* **Dettagli esercizio**: Puoi riportare alla lettera le righe dell'elenco, partendo da quella che contiene "Click the arrowhead" (compresa) e arrivando fino alla fine dell'elenco? Lascia fuori le immagini.

··· Dati mostrati ···

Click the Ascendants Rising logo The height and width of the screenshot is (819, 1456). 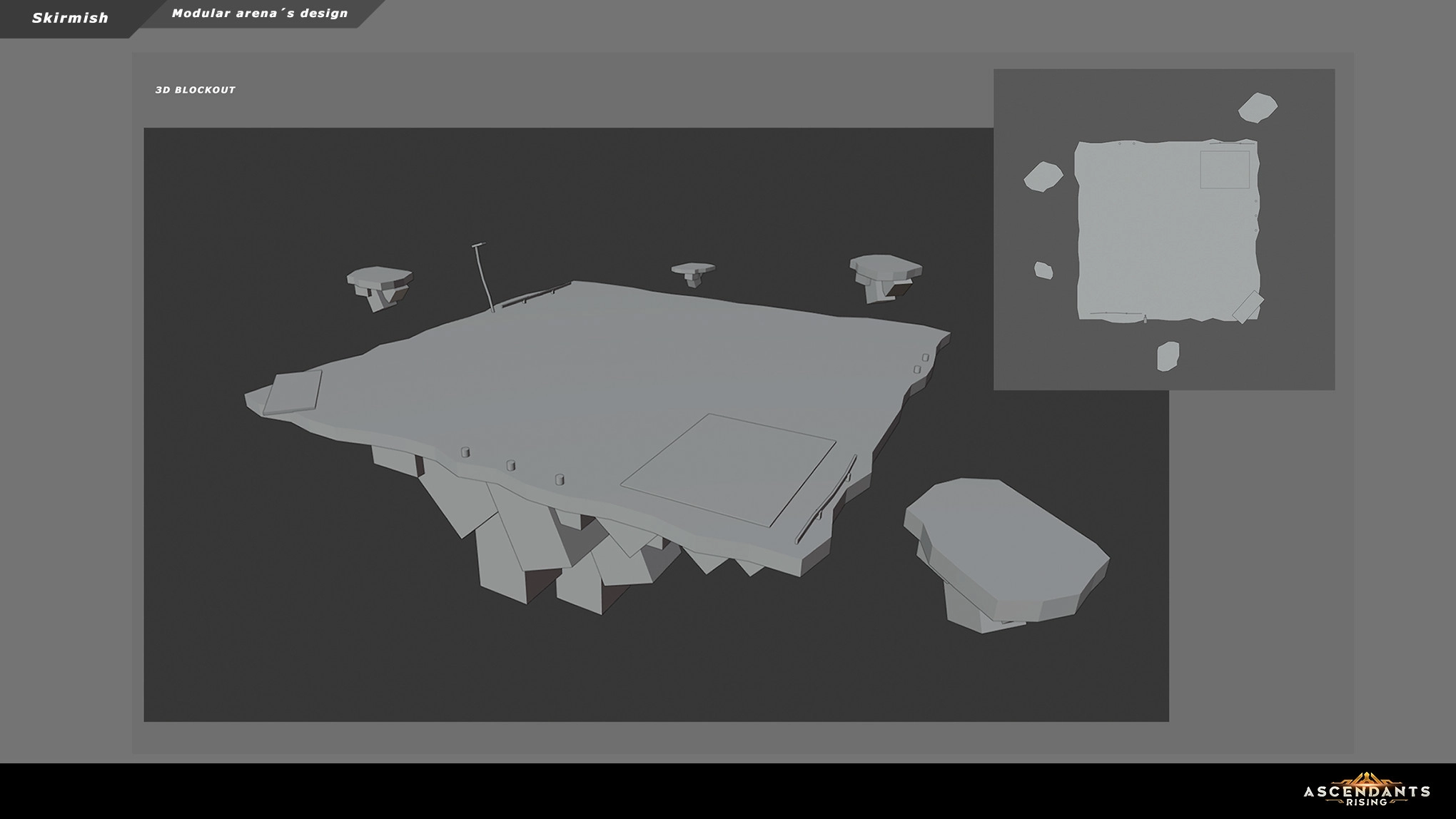pyautogui.click(x=1366, y=790)
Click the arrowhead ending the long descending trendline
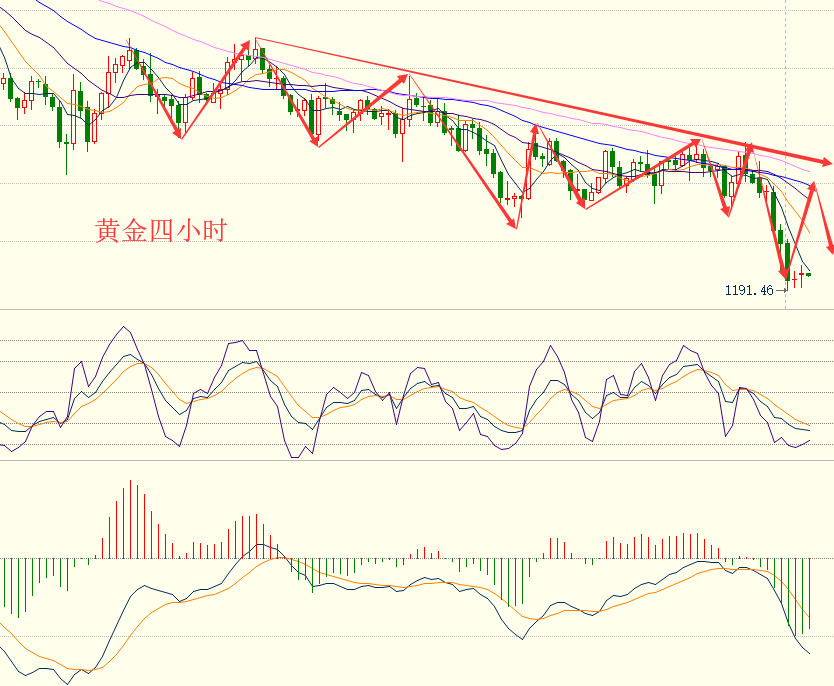Screen dimensions: 834x686 [826, 162]
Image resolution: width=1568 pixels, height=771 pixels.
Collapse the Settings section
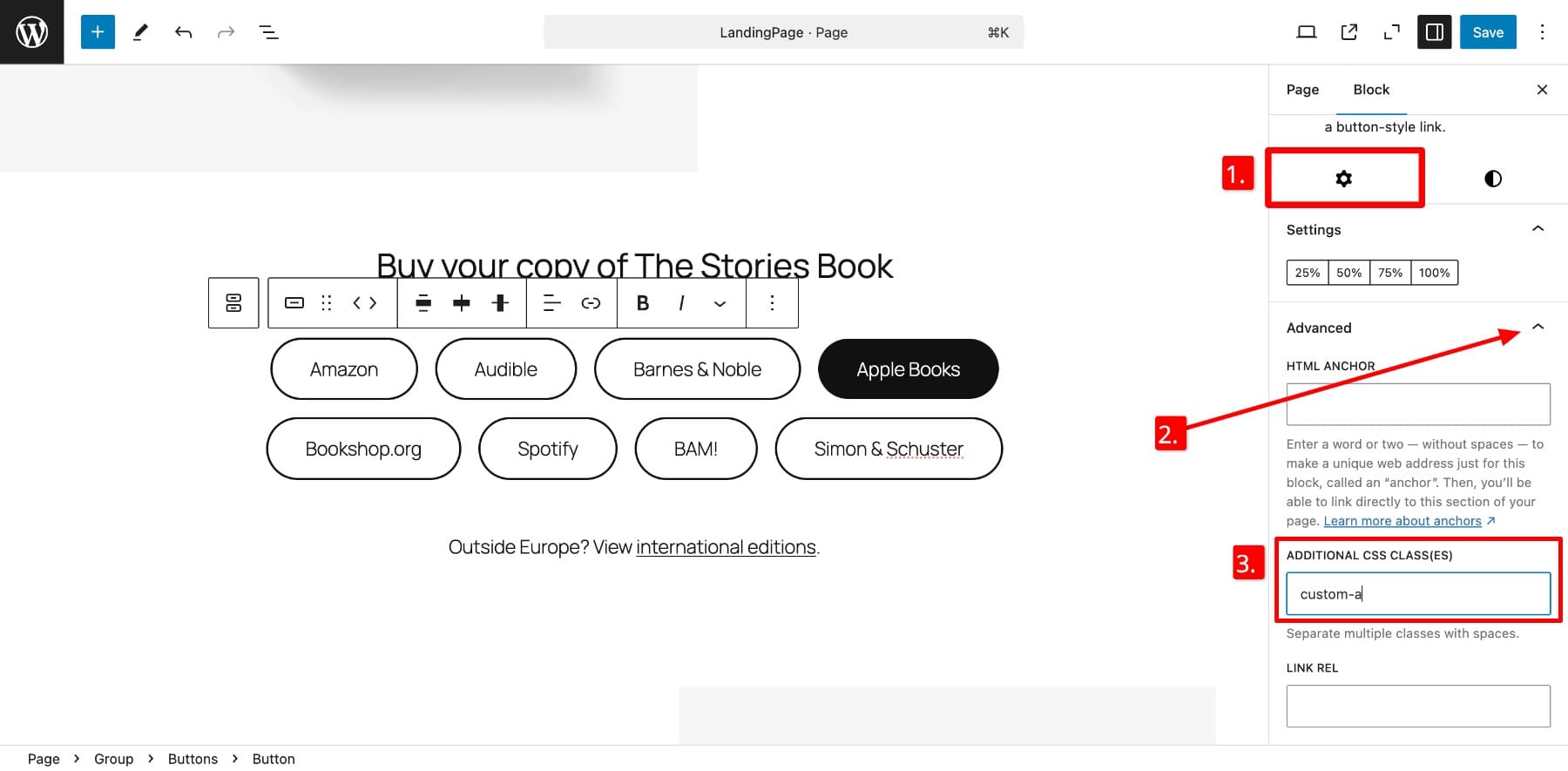tap(1537, 228)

···

* **Risposta al compito**:
Click the arrowhead ending the long descending trendline
Screen dimensions: 834x686 [826, 162]
Image resolution: width=1568 pixels, height=771 pixels.
Collapse the Settings section
tap(1537, 228)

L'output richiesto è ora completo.